# What's this trick called?



## Leo (Nov 24, 2009)

Tailfish grab. If they grab more towards the inside of the back foot, it is a stalefish.


----------



## Extremo (Nov 6, 2008)

Its called lame! Its a grab that poogs do when the cant do a tail grab or a stalefish...do one or the other; not both at the same time


----------



## Leo (Nov 24, 2009)

I'm guessing he is just mistaking the point of the grab. I don't see how you can get a hold of your heel edge directly behind your heel with your boot in the way an all. Unless the dude has no overhang whatsoever.


----------



## rasmasyean (Jan 26, 2008)

Leo said:


> I'm guessing he is just mistaking the point of the grab. I don't see how you can get a hold of your heel edge directly behind your heel with your boot in the way an all. Unless the dude has no overhang whatsoever.

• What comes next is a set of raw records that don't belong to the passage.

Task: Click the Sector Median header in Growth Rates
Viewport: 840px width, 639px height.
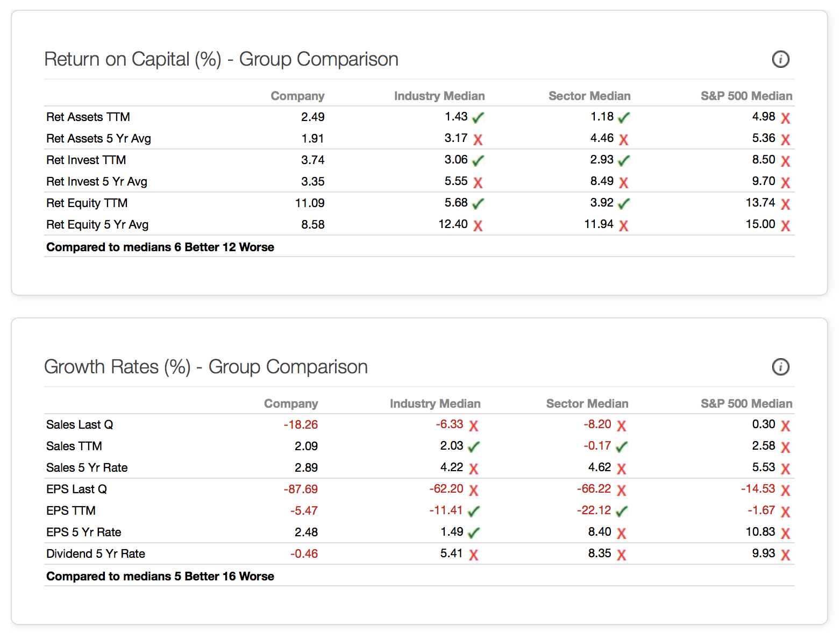Action: point(587,403)
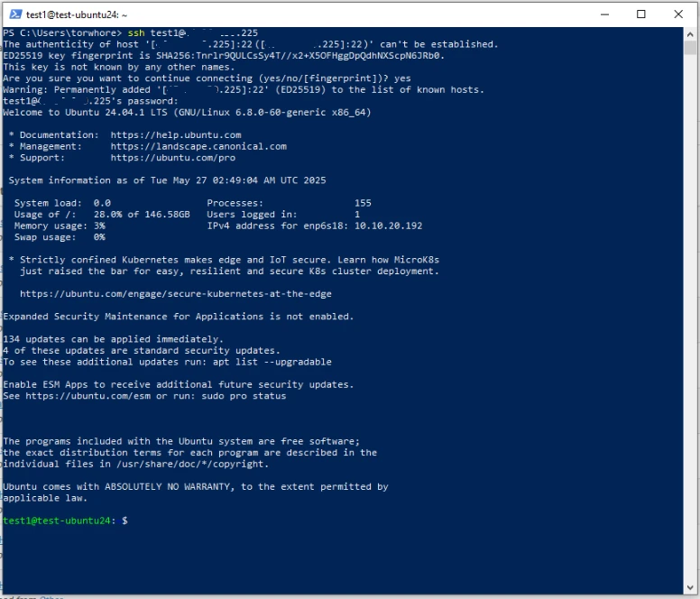Open the PowerShell window system menu icon
700x599 pixels.
pos(15,14)
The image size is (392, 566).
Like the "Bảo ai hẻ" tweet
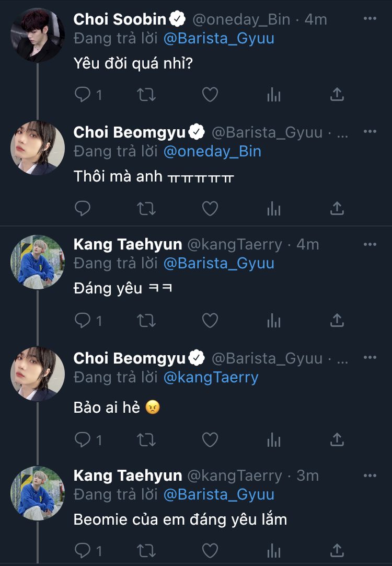click(x=210, y=439)

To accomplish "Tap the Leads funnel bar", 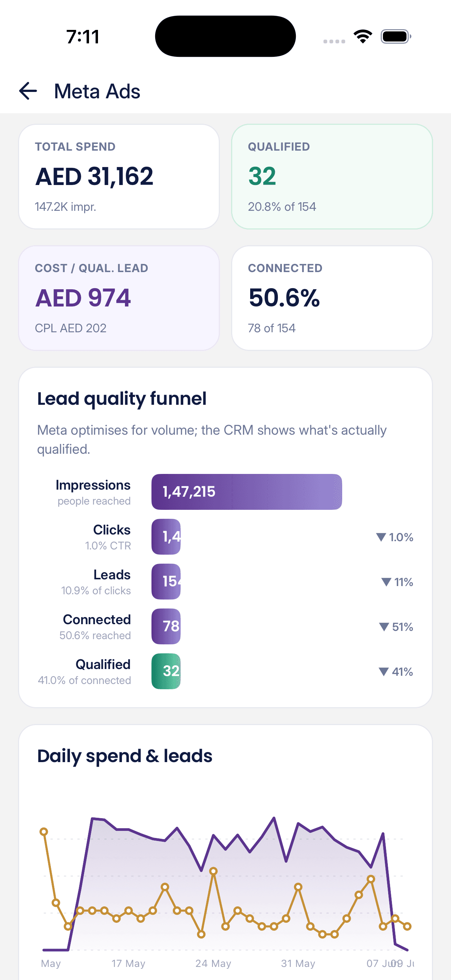I will click(x=166, y=582).
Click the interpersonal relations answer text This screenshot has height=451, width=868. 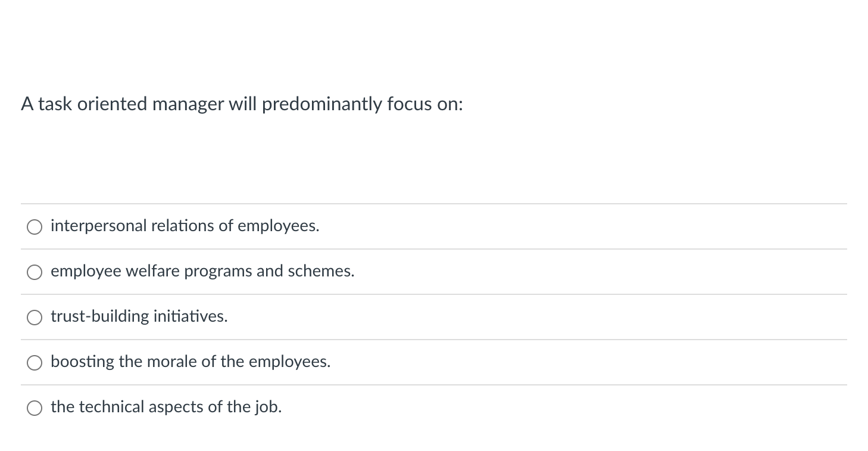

Sorry, I mean heelside grab on the tail-end of the board beside the rear foot.


----------



## Leo (Nov 24, 2009)

rasmasyean said:


> Sorry, I mean heelside grab on the tail-end of the board beside the rear foot.


Definitely a tailfish then. If you Google "snowboard grabs" under images, you will see several charts with all of the grab names.


----------